##### Input for this task

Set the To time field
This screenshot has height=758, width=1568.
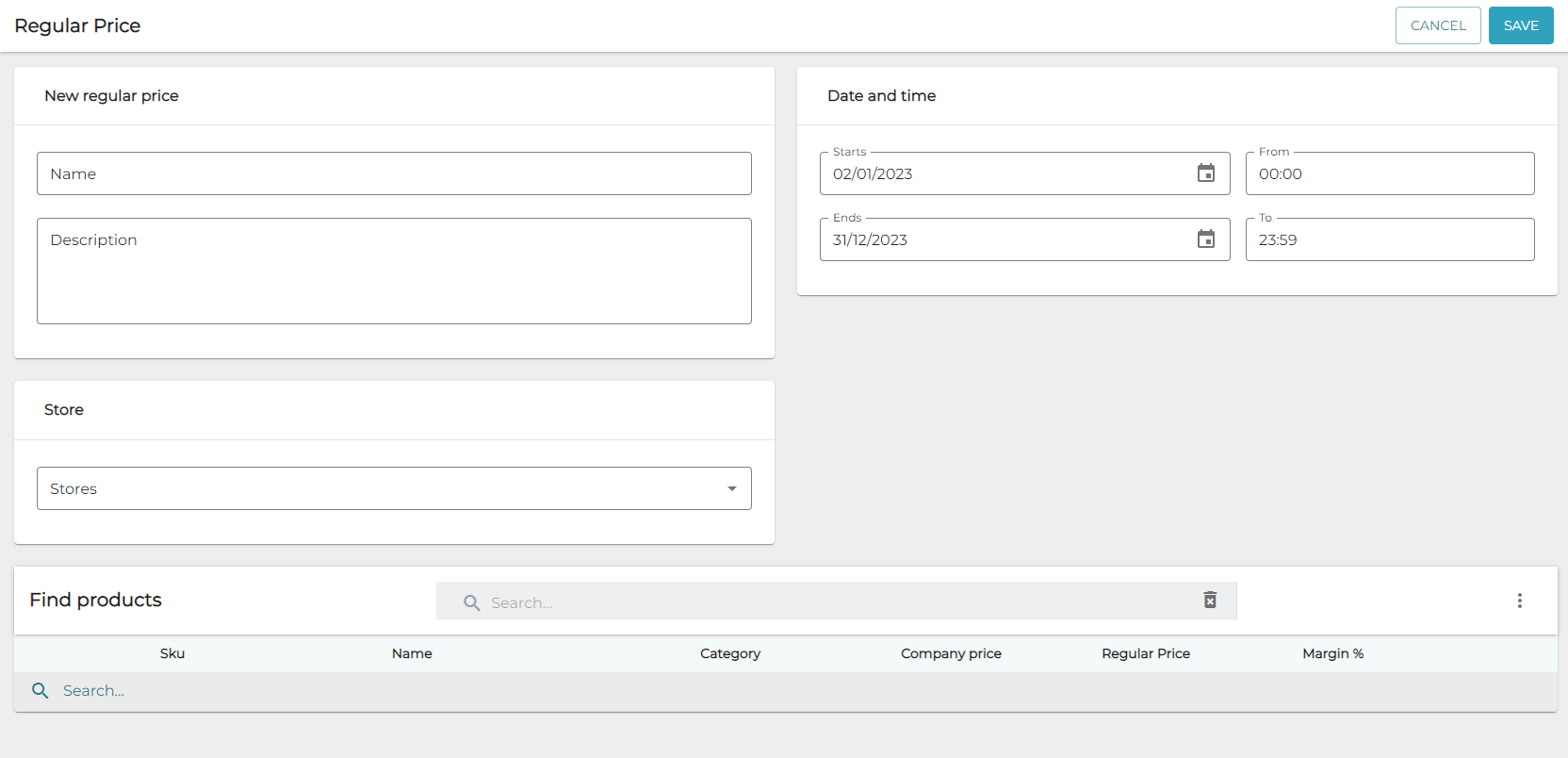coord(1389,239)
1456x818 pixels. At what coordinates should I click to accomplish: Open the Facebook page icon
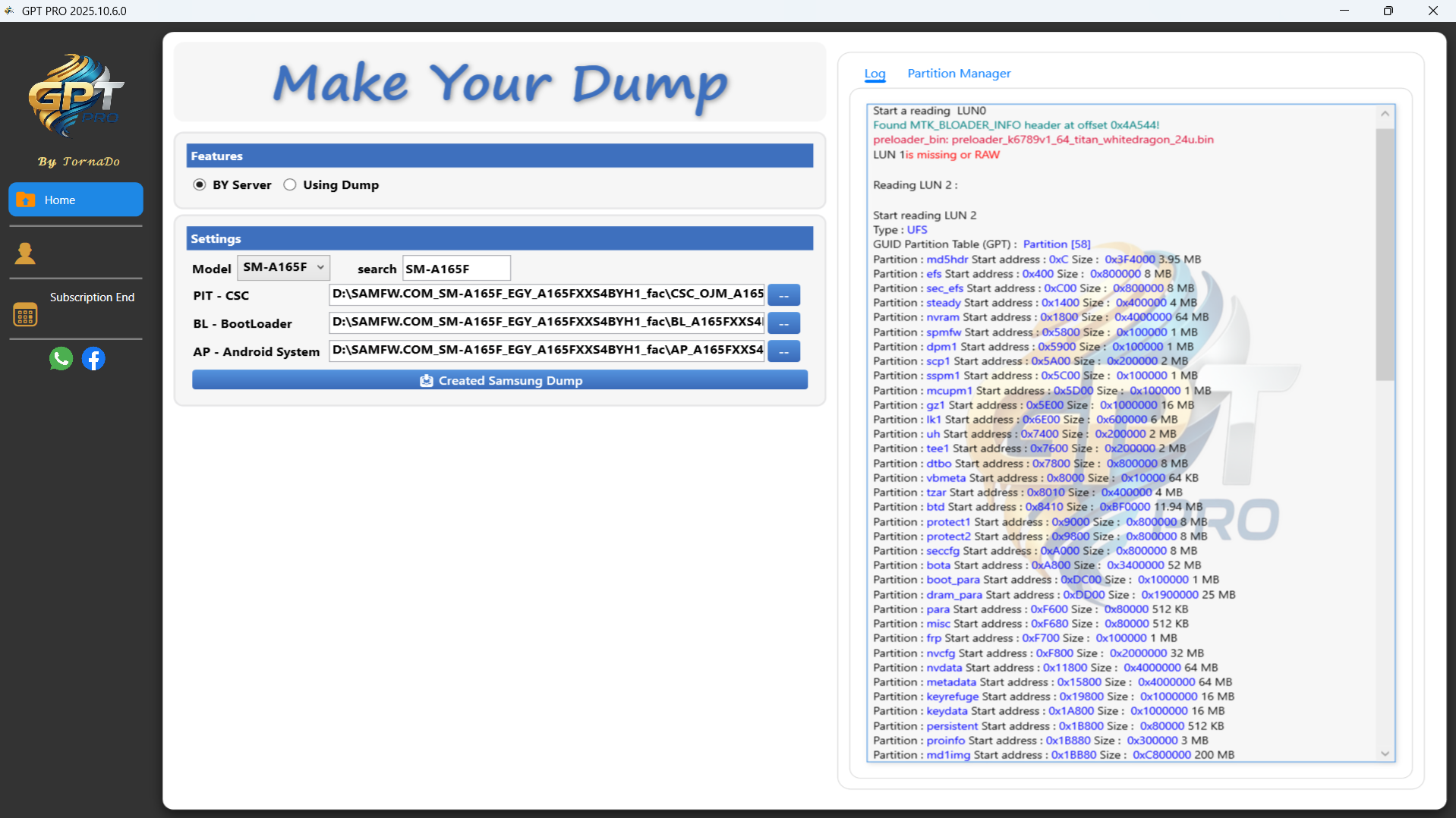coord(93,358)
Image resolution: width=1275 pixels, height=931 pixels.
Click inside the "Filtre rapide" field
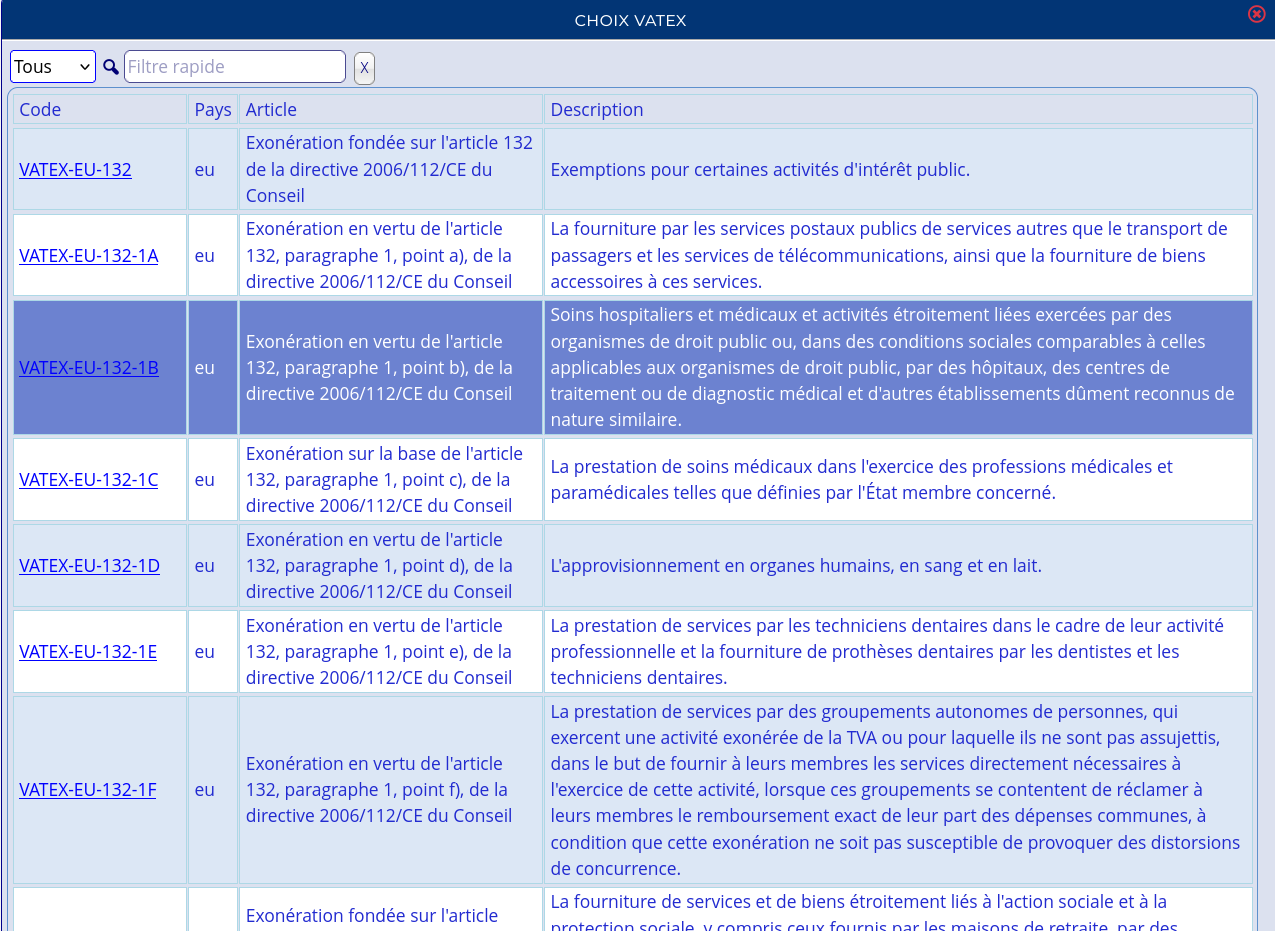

##########

Copy all records exactly; omit images.

-- Exercise response --
Set the To time field
This screenshot has height=758, width=1568.
coord(1389,239)
1456x818 pixels. At what coordinates should I click to accomplish: Open the Facebook page icon
coord(93,358)
Image resolution: width=1275 pixels, height=931 pixels.
Click inside the "Filtre rapide" field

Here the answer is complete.